Quando a encomenda chegou finalmente, uma semana depois do nascimento da Maya (a 10 de janeiro, já agora, sou basicamente vidente), o Dave pegou no Groovy por uma das orelhas fluorescentes e cheirou-o. Disse que cheirava exatamente à cave húmida da avó dele, no Ohio. E não estava enganado. Tinha aquele odor distinto a pó entranhado de 1998 que nenhuma quantidade de ambientador consegue disfarçar.

Levei-o à consulta dos dois meses da Maya porque tive a ideia fofa de o pôr na alcofa dela para tirar aquelas fotografias dos meses de vida. O nosso pediatra, o Dr. Aris, que tem sempre o ar de quem não dorme desde 2014, ficou só a olhar para mim. Massajou as têmporas e resmungou algo sobre as diretrizes de sono terem mudado tão drasticamente desde que éramos crianças. Basicamente, disse que qualquer coisa mais fofa do que um lençol de baixo com elástico é um perigo até que sejam muito mais velhos.

Ele não me deu factos exatos, mas a ideia geral era de que os peluches macios no espaço onde os bebés dormem antes dos doze meses estão ligados a riscos verdadeiramente aterradores de Síndrome de Morte Súbita e de asfixia.

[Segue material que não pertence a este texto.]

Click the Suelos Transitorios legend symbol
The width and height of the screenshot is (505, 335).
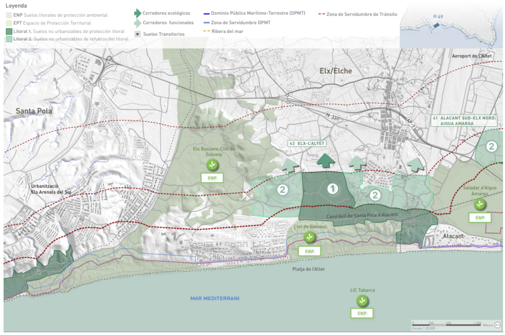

Porque os bebés não conseguem, literalmente, mover as suas próprias cabeças grandes e instáveis se um urso tie-dye lhes cair em cima do nariz. Por isso, toda a fantasia de "dormir com o urso da data de nascimento" morreu ali mesmo, no papel amarrotado da marquesa. Quanto mais vazio o berço, melhor. Assustador. Mas tudo bem.

O problema dos olhos de plástico duro

Mas o verdadeiro problema nem sequer é a questão do sono. É a cara. Olharam bem para um peluche Ty vintage recentemente?

The hard plastic eye problem — The 3 AM Nostalgia Spiral and the January 10th Beanie Baby

Eles têm aqueles olhos de plástico preto brilhante, duros como pedra, que estão simplesmente colados ou espetados no tecido com umas pequenas hastes de plástico. Não sei o que é que os fabricantes de brinquedos dos anos noventa andavam a fumar, mas basicamente pegaram em perigos de asfixia perfeitos, à medida da boca de um bebé, e prenderam-nos exatamente àquilo que os bebés mais querem colocar na boca.

E os bebés são literais mísseis teleguiados em direção aos olhos dos peluches. Acho que é uma questão evolutiva. A Maya focava-se no narizinho minúsculo de plástico do Groovy do outro lado da sala e atirava-se a ele com a sua boca desdentada, aberta e cheia de baba. Dava-me uma urticária no corpo todo vê-la mastigar um pedaço de plástico que era mais antigo que o meu casamento, apenas à espera que a cola de trinta anos finalmente desse as últimas.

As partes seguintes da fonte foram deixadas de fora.